L'élément déclencheur de l'agression qui le vise fut un article publié en juillet dernier, lors de l'attaque israélienne contre la Bande de Gaza, qui relatait des témoignages de l'impact médical sur les civils, mais qui, de façon polémique, n'incluait pas une reconnaissance du rôle du Hamas dans la guerre.
"Une lettre ouverte à la population de Gaza" a provoqué un débat féroce dans les colonnes de correspondance de The Lancet, certains se plaignant de "sectarisme anti-juif" et d'autres que la médecine "ne devait pas prendre parti".
On a appris plus tard que deux des signataires de la lettre ouverte avaient fait circuler des courriels contenant une vidéo suggérant des sympathies avec un suprémaciste américain blanc anti-sémite. Ils ont tous les deux présenté leurs excuses et le docteur Horton s'est excusé lui aussi pour "la vidéo offensante" pendant une visite en Israël. Mais il n'a pas retiré l'article.

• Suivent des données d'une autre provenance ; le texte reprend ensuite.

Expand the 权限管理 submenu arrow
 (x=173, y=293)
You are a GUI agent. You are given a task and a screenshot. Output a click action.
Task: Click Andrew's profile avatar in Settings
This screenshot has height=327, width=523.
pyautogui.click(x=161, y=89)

En octobre, le médiateur de The Lancet a enquêté sur les plaintes et a critiqué la lettre ouverte, mais a dit que cela ne justifiait pas de la retirer. Toutefois, cela n'a pas satisfait les critiques du journal et le différend a continué.
Dans le développement le plus récent et le plus grave, les protestataires, menés par le professeur Sir Mark Pepys, du University College de Londres, a rassemblé 396 professeurs et spécialistes du monde entier pour signer une plainte qu'il a soumis au Conseil d'Administration de Reed Elsevier le mois dernier. Les plaignants exigent que le rédacteur en chef retire la lettre ouverte, présente ses excuses pour sa publication et garantisse que "s'engage à empêcher toute autre mauvaise pratique au Lancet."

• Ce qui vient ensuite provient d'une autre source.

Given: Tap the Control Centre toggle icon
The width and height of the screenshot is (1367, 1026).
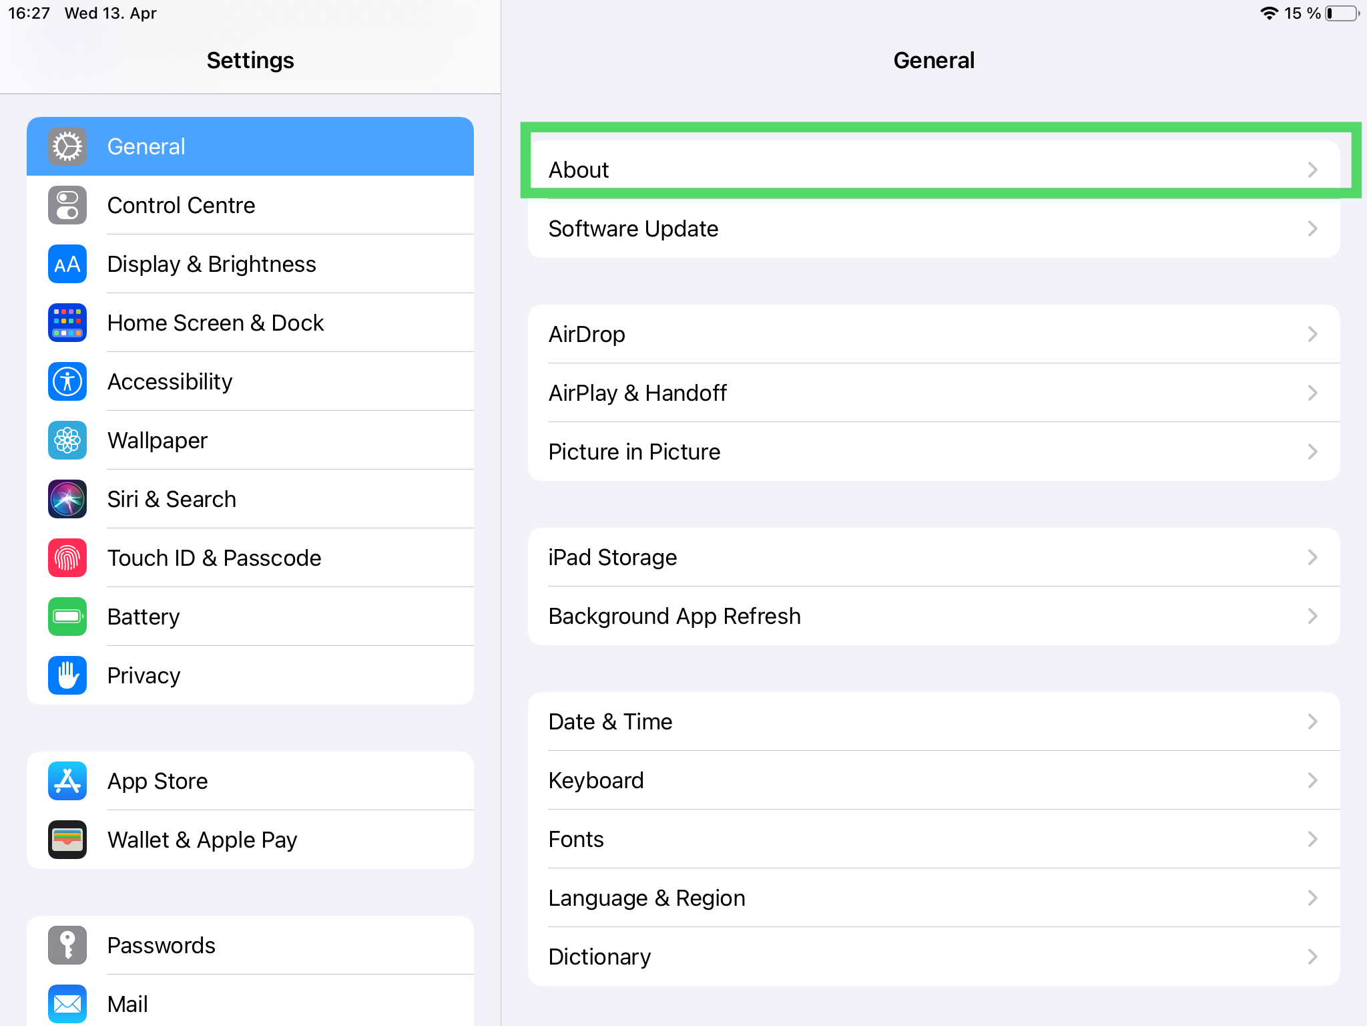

Richard Horton, rédacteur en chef de The Lancet
Ils menacent de boycott universitaire Reed Elsevier, qui publie plus de 2.000 revues scientifiques, si leurs revendications ne sont pas satisfaites. "Aucun d'entre nous n'a l'obligation de soumettre et d'examiner des articles pour publication dans leurs journaux ni de servir leurs comités rédactionnels ou consultatifs," disent-ils.
150 autres médecins ont ajouté leurs signatures depuis que la plainte a été publiée sur un site web ouvert pour coordonner la protestation (concernedacademics.org).
En réponse, un groupe rival de 300 médecins, conduit par le professeur Graham Watt de l'Université de Glasgow, a réfuté les critiques sur son propre site en ligne, handsoffthelancet.com.
Les médecins font valoir que Richard Horton est "un dirigeant exceptionnel dans le domaine de la santé mondiale", que la politique est "intrinsèque à beaucoup de problèmes de santé et un sujet légitime de commentaires" et ils rejettent les références à "une propagande haineuse extrémiste", les qualifiant de "hyperbole inutile."
"La tentative autoritaire d'obliger The Lancet à retirer la lettre ouverte est la dernière d'une série de tentatives qui vise à étouffer la couverture médiatique du conflit Israël-Palestine et il faut y résister," disent-ils.
Mercredi, le comité consultatif international de The Lancet, qui comprend 19 professeurs, a écrit à Reed Elsevier pour exprimer son "soutien sans réserve" à Richard Horton.
Fiona Godlee, rédactrice en chef de BMJ (British Medical Journal), qui doit publier un commentaire sur le litige, a dit avoir subi des attaques similaires pour sa couverture du conflit israélo-palestinien.
"La santé est une question profondément politique. La liste est longue, quand il s'agit de Israël/Palestine, des médias attaqués. Je ne pense pas que The Lancet doive retirer la lettre ouverte."
"Grâce à Richard Horton, The Lancet est passé d'une revue universitaire plutôt somnolente à une revue centrale dans le débat mondial sur la santé. Beaucoup le considère comme héroïque mais à d'autres égards, il a dérangé des gens. Ca ressemble à un règlement de comptes."
Personne chez Reed Elsevier n'a été disponible pour faire un commentaire.